Mönchengladbach - Nach einem Jahr der Demut fassen zumindest die Anhänger von Borussia Mönchengladbach so langsam den Mut, wirklich große Ziele zu formulieren. „Marco Reus, Dich lassen wir nur mit dem Double gehen“, stand auf einem Banner, das die Zuschauer beim aufregenden 3:1 (2:0)-Erfolg zur Rückrundeneröffnung gegen Bayern München hoch hielten, andere forderten: „Macht Träume wahr, Borussia wieder in Europa“. Und nach diesem Sieg gegen den FC Bayern erscheinen diese Sprüche nur noch ein klein wenig größenwahnsinnig. Denn die Borussia machte exakt dort weiter, wo sie in der Hinserie aufgehört hat, in vielen Phasen erweckte dieses Spiel sogar den Eindruck, dass die Mannschaft noch besser geworden ist. „Wir haben sehr gut gespielt“, lobte denn auch Borussia-Coach Lucien Favre sein Team, das seiner Ansicht nach vor allem „gut verteidigt“ hatte.
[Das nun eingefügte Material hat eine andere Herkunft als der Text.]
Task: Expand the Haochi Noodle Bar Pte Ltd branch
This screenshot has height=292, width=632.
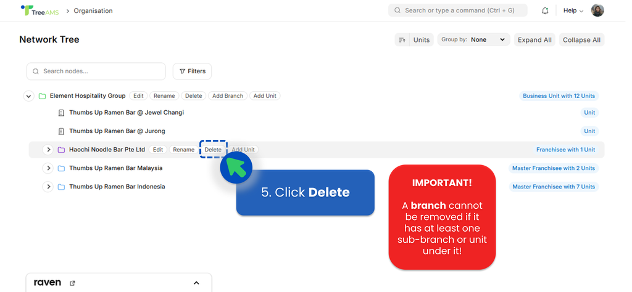Action: coord(48,150)
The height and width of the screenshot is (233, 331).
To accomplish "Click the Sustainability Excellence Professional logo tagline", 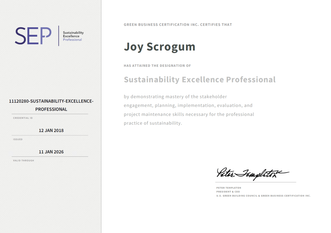I will coord(73,36).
Die Winterpause mit der Unruhe rund um die Entscheidung von Reus, im Sommer nach Dortmund zu wechseln, und die Horrorszenarien scheinen jedenfalls keinen größeren Schaden bei der Borussia angerichtet zu haben. Und Reus, der Mittelpunkt der winterlichen Debatten, zeigte auch im ersten Spiel nach der Winterpause seine außergewöhnlichen Fähigkeiten, als sei nichts gewesen. Zehn Minuten waren gespielt, da unterlief Manuel Neuer, dem Münchner Torhüter, ein furchtbarer Fehler. Weit neben seinem Tor spielte er nur leicht bedrängt von Patrick Herrmann einen katastrophalen Fehlpass in den Fuß von Reus, der den Ball geschickt annahm und aus 25 Metern ins verlassene Tor schoss. Es war eine merkwürdige Parallele zum Hinspiel, als ein Neuer-Fehler den 1:0-Siegtreffer Igor de Camargos ermöglichte. Und es war ein perfekter Start für die Gladbacher in diese Partie.